### Short exercise
How many lines of the records below contain the word "perform"? Reply with the number alone.
[begin Supplied information]
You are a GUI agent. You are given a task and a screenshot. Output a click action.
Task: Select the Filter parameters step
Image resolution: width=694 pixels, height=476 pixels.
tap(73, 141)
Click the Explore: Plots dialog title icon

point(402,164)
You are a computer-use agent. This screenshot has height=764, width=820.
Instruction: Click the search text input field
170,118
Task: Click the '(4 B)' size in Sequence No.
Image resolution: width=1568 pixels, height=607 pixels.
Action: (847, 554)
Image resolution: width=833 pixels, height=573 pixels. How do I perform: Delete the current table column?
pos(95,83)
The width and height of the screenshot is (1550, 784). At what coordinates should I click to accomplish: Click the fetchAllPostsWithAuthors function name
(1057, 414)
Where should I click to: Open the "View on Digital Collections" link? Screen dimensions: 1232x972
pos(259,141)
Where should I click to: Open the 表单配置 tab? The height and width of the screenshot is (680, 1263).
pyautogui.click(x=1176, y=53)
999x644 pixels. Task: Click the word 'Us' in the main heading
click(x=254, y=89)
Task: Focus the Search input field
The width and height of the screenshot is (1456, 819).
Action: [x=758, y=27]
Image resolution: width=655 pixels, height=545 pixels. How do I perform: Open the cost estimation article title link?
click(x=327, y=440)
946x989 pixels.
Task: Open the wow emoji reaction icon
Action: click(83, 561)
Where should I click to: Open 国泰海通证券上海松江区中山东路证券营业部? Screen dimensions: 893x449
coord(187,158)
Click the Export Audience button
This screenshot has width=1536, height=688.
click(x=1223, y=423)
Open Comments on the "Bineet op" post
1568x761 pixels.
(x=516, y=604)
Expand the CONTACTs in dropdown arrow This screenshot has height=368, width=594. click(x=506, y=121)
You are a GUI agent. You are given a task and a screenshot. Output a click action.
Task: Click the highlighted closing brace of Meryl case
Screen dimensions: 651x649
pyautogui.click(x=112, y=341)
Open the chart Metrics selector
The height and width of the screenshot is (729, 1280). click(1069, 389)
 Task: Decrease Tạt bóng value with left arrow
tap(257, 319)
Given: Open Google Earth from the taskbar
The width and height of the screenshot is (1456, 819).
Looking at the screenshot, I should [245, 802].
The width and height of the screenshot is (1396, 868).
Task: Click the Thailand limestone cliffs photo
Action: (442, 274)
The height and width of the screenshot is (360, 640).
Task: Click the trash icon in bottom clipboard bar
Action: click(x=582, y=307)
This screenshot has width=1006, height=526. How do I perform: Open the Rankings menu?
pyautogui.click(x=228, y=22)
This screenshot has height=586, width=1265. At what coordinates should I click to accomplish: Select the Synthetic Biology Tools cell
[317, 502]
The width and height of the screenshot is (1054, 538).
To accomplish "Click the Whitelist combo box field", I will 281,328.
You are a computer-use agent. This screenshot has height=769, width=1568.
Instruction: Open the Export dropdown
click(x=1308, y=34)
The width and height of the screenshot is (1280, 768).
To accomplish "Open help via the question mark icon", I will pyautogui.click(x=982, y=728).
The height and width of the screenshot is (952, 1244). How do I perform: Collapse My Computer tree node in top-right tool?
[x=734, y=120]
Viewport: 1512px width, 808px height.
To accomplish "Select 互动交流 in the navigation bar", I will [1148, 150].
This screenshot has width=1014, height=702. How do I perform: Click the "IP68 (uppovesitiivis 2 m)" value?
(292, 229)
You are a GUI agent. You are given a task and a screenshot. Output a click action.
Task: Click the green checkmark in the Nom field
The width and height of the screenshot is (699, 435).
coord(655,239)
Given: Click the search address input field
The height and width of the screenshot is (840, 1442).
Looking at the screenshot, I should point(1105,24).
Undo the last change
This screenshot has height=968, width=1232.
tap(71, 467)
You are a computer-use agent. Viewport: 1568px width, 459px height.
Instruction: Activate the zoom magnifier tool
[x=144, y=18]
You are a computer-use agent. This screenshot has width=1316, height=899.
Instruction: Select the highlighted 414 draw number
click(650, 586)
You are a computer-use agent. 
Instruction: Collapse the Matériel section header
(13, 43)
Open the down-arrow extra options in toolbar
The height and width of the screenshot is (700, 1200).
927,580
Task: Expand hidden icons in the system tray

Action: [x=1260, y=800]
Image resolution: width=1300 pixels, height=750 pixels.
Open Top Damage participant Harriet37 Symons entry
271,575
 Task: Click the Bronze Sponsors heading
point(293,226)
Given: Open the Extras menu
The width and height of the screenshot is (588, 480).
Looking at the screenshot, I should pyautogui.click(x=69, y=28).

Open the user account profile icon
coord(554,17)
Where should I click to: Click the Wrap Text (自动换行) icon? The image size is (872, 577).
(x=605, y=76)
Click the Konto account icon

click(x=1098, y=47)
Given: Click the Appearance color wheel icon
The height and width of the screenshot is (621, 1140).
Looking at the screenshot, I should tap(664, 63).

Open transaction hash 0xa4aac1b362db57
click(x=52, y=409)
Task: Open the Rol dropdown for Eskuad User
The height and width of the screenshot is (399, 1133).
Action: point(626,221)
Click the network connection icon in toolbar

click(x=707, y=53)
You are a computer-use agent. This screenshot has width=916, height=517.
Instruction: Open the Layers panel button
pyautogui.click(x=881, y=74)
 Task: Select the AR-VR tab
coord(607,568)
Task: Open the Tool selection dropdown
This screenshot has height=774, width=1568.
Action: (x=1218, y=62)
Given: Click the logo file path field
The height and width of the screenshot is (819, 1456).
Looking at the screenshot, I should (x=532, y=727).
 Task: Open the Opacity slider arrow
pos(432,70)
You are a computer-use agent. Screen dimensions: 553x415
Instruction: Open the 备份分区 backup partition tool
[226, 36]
[end Supplied information]
### Written solution
5